+++ Provided text +++

Reconstruction of transmission events

The reconstruction of a transmission event requires the identification of an infector and an infectee. We have prepared close contact events between known infections as well as their relationships. However, the order of the case infections is not explicit and could only be inferred from their travel history and potential virus exposure scenarios. A possible way to identify an infector is that this case must have previous travel history or close contacts to any infections, e.g., our previous effort9. There are scenarios in which multiple cases have close contacts during the same period. The identification of transmission chains in a multiple-contact scenario is a long-recognized problem in epidemiology studies. We refer the readers to some of the previous studies, e.g., using statistical inference to determine the transmission chain10, or just using the first symptomatic infection as the infector for the whole cluster, e.g.11,12. The successful identification of transmission events would help the study of disease transmission risks in different scenarios and among people with different demographic features.

Reconstruction of epidemiological timelines

Epidemiological timelines, e.g., the delays between symptom onset, seeking health care and case reporting13, incubation period14, duration of virus shedding15, and serial interval16 are critical to understanding the temporal dynamics of COVID-19. Our data provide detailed records of the dates of possible exposure, symptom onset, quarantine, hospitalization, and confirmation of COVID-19 infections, which are the essential elements in the reconstruction of the epidemiological timelines. A small proportion of this dataset has been useful in discovering serial intervals of COVID-1916 and mitigation policies17. Another possible task is identifying asymptotic infections, who would have their dates of disease confirmation before symptoms onset or even without symptom onset. In this release of the dataset, we have also roughly classified the means of case discovery to self-discovery, passive discovery, and quarantine discovery, which can further help the reconstruction tasks.

+++ Material supplied +++

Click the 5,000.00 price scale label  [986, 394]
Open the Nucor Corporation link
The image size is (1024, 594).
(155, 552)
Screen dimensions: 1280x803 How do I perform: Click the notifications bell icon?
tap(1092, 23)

+++
+++ Material supplied +++

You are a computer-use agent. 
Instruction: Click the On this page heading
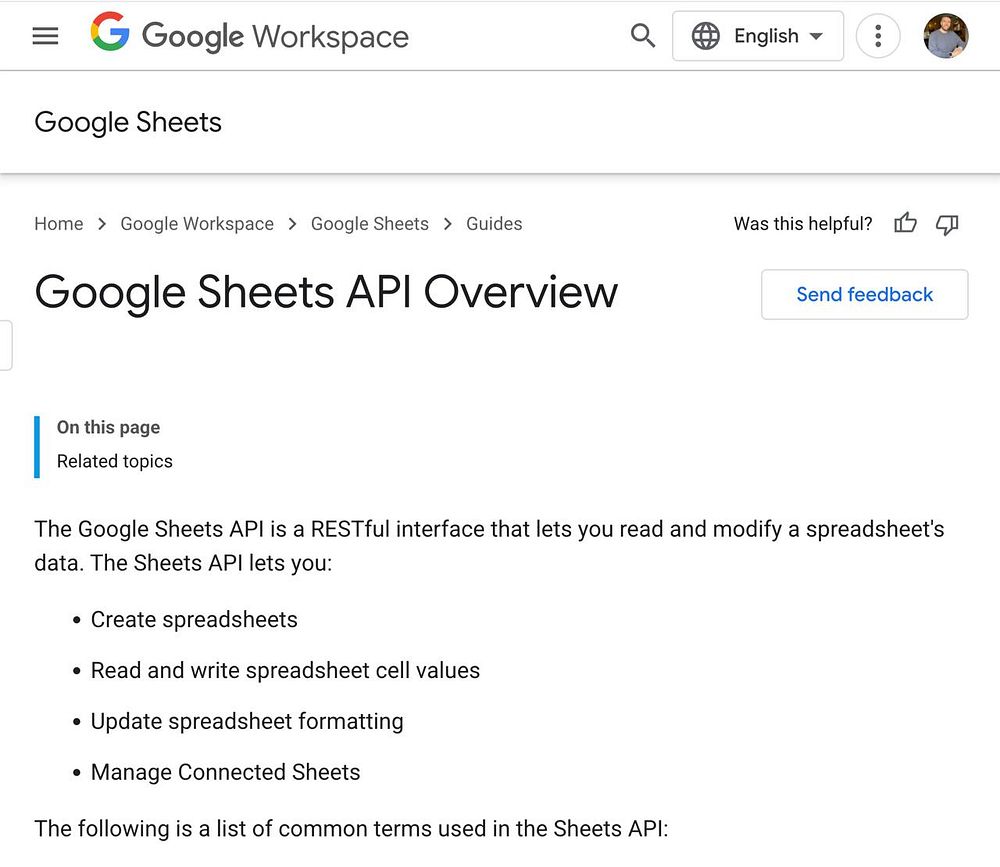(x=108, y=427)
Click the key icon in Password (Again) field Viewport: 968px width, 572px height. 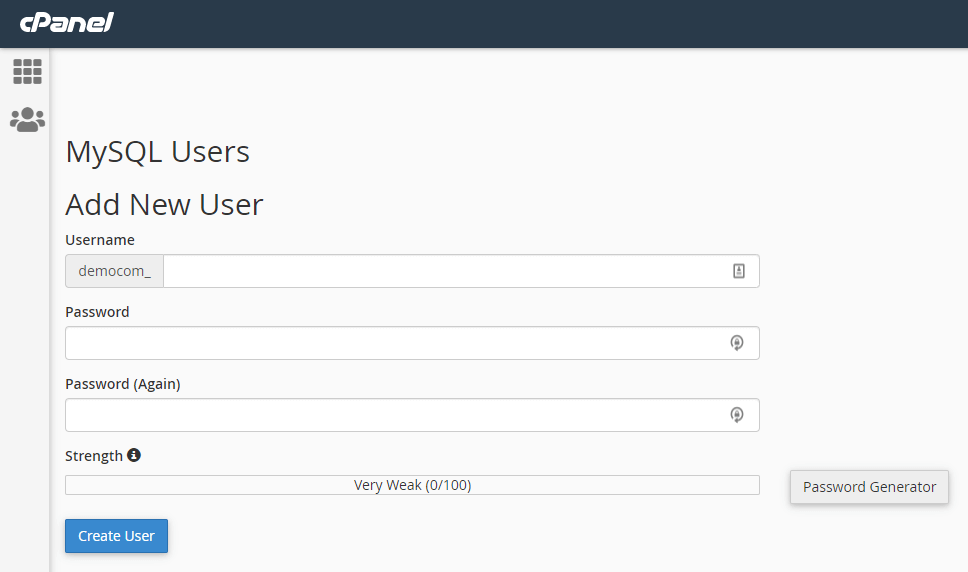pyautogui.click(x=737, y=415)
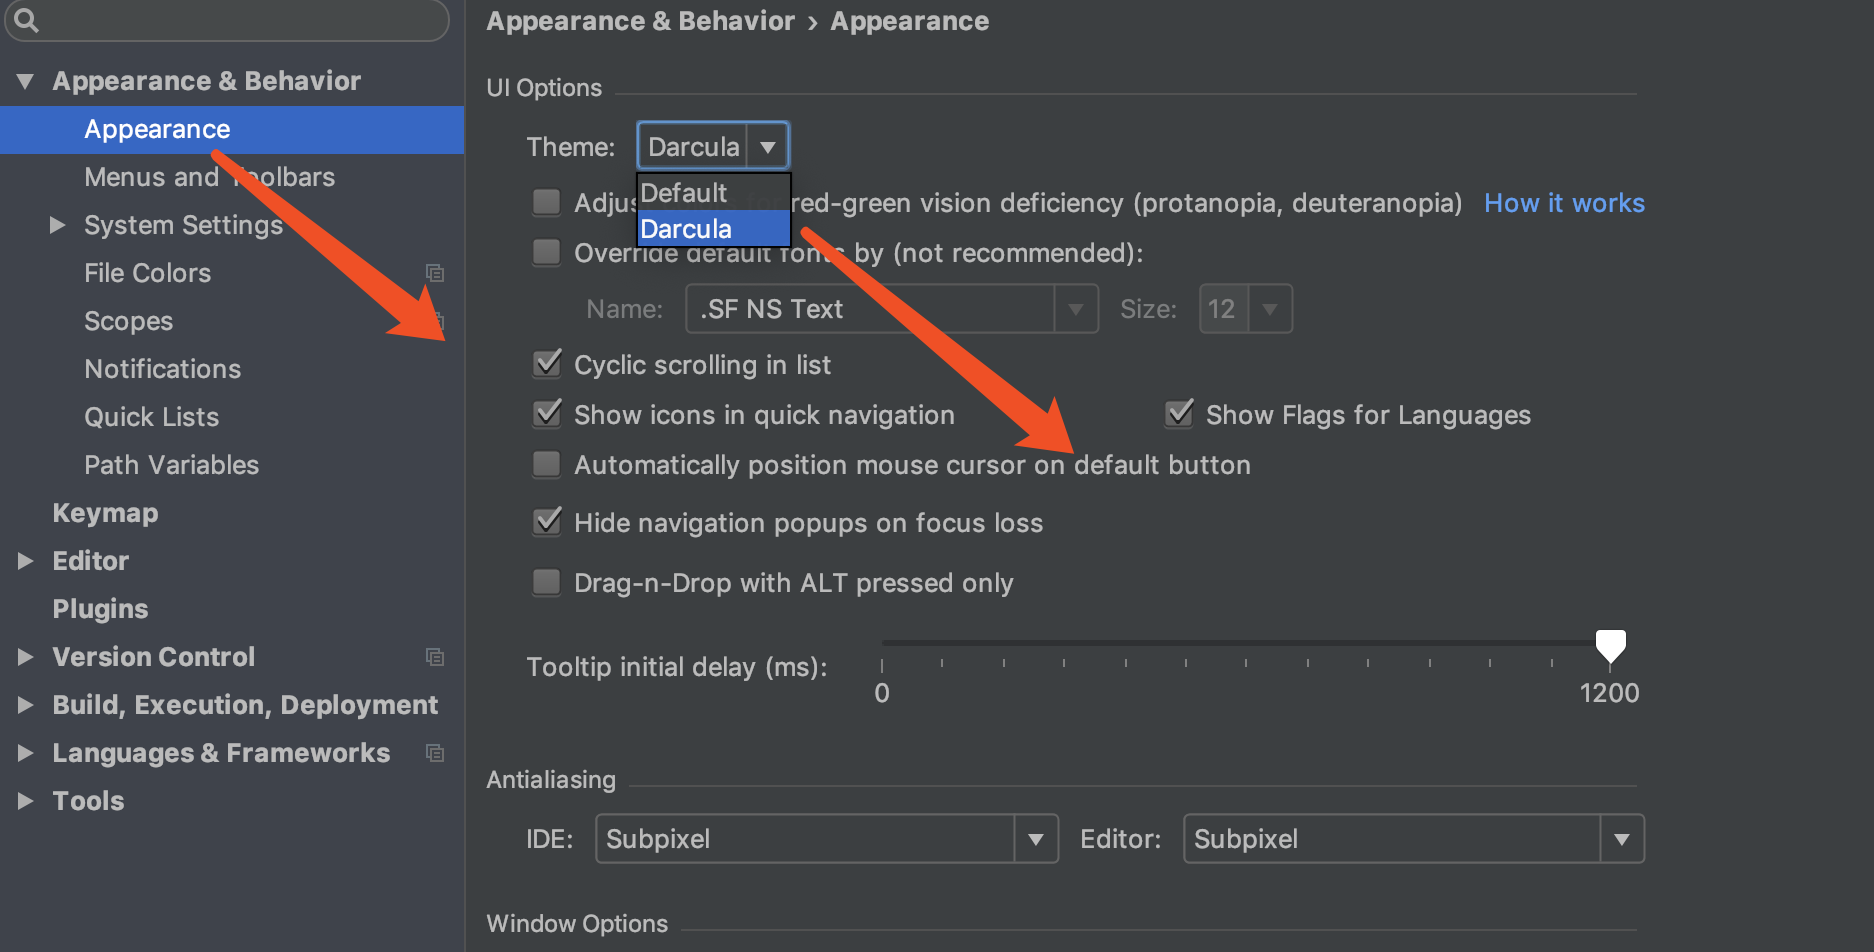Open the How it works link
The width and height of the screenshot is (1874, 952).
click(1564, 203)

+++
+++ Material supplied +++

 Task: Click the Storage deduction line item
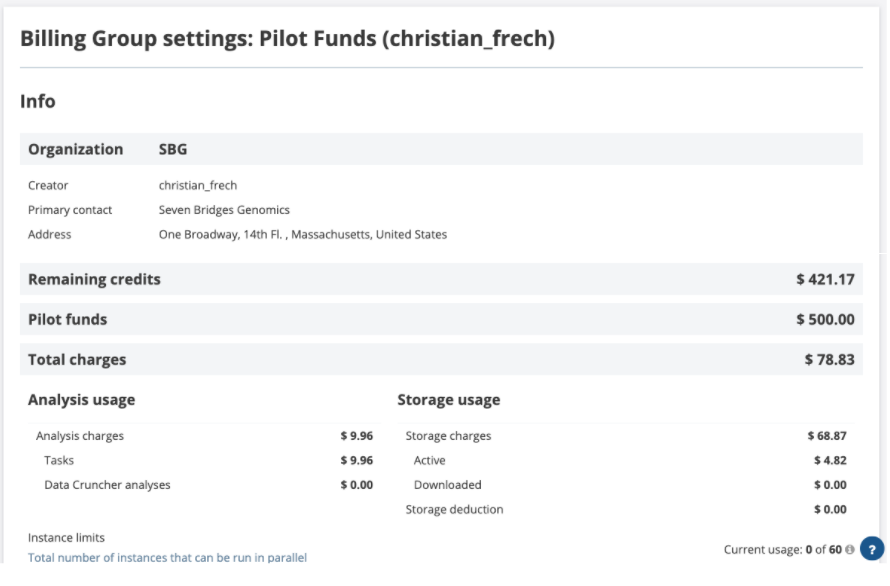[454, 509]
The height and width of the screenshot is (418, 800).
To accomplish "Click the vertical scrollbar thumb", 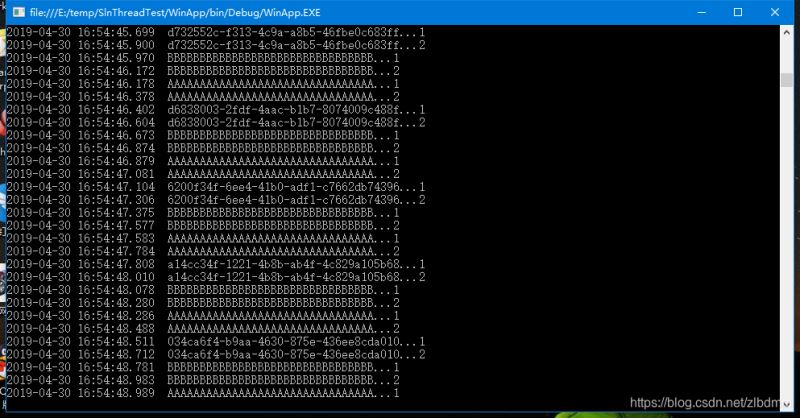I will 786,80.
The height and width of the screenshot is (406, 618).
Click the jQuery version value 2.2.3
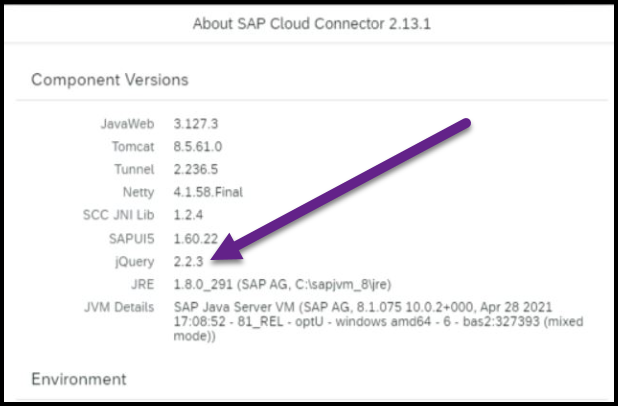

+++

#### Exercise 1
Answer these questions using the COVID-19 dataset passage:
(a) Which two people must be identified to reconstruct a transmission event?
(b) What information could the order of the case infections be inferred from?
(c) What three categories of case discovery does this release roughly classify?
#### Exercise 2
Write the next part of the COVID-19 dataset passage, picking up after its final sentence.
The records have nothing to do with any of this.

#### Answer area 1
(a) An infector and an infectee.
(b) Their travel history and potential virus exposure scenarios.
(c) Self-discovery, passive discovery, and quarantine discovery.

#### Answer area 2
Spatial-temporal spreading trajectories

Our dataset contains detailed travel history, including the places of departure, transit, and destination, as well as the arrival date. This information can be used to map the trajectories of COVID-19 spreading on the map. Using these trajectories with the whole Chinese population’s mobilization pattern during the 2020 Chinese New Year period3, one can further study the intensity of virus spreading between cities and precisely infer the proportion of the infected population in each geographical area, e.g., our previous effort18.

Emergency monitoring with artificial intelligence

The authors would also like to take the opportunity and discuss the use of artificial intelligence in emergency response. Public disclosure from governments is becoming common and transparent in the world. Being able to extract information from the public announcements and integrate information from multiple sources is crucial to coordinated emergency response. The extraction of information from open texts, such as dates, places, names, and symptoms are typical named entity recognition task in natural language processing in artificial intelligence. In the effort of preparing this dataset, we have tried several established methods to identify desired targets from the text automatically. However, the precision is very low, partly due to the considerably different standards of reporting, phrasing, and degrees of disclosure, and therefore, we stick to manual coding for this dataset. On the one hand, we recognize that there is still a long way to go to apply artificial intelligence methods in not-well-defined tasks such as the present one. On the other hand, we hope that the original reports and the extracted information can be used as a training dataset and advance future natural language processing algorithms.